Mr Hamo and other former residents of Afrin said that communicating with those who had remained inside the city and surrounding villages was becoming increasingly difficult following the arrest of journalists by Turkish-backed forces and the replacement of Syrian phones with Turkish ones.

“It is an occupation,” said Ranya, a Kurdish resident of Jindaris, one of the first villages to be captured by the Turks.

She said most residents of her village had not been allowed to return and that she herself had escaped with her elderly mother to Aleppo, which is under Syrian government control.

Ranya, who asked that her last name not be used, said that friends and relatives who had returned to their homes were increasingly fearful of the FSA’s forces, some of whom espouse a conservative interpretation of Islam.

“If my female friends want to go out, they have to wear scarves.
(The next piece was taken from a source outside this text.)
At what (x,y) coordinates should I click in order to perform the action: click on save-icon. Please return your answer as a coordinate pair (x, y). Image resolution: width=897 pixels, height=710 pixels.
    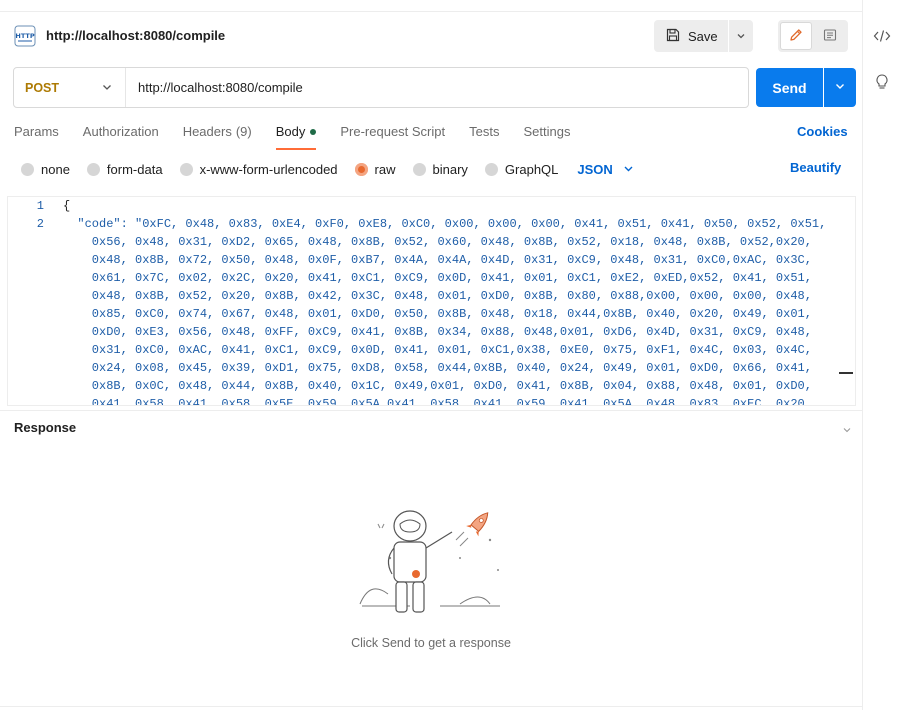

The Arab militias have the mentality of ISIL. They don’t feel safe because at any moment they can raid their houses,” she said.

Ranya and others also spoke of arrests of anyone associated with the YPG — which took control of the area in 2012 when the Syrian government withdrew its forces to focus on battling rebels elsewhere in the country.

Shesaid her family had been trying to negotiate the release of an uncle arrested by the FSA.

“We tried to reach people who have relatives in the Arab militias — they promised me that they will investigate and see what happened to him," she said. "We were told he will be kept for another week because he was involved in the village council. It was not a political body. It was just for providing services to the village.”

Ranya also said she had received reports that Arabs were moving into homes that had formerly belonged to Kurds in Jindaris.

“Families from Atmeh [a refugee camp near the Turkish border] are being put in our houses," said Ranya. Residents who tried to return to their hometowns were told to leave "because their villages have strategic importance to Turkey".

Some residents of areas around Afrin even named specific FSA units and leaders.

The FSA in Shiekh Hadid village have been looting empty houses for two days,” Mr Hamo said on Monday.

“In houses where people still reside they take their motorcycles and TVs. For every car full of people that return to the village, they take US $500.”

“They emptied the village of Qaramatlaq from its residents and put Arabs in their places. The group that is doing all these violations in Shiekh Hadid is Sulieman Shah Brigade, led by Abu Amsha. All elements of the group are stealing. They spared no house,” Mr Hamo said.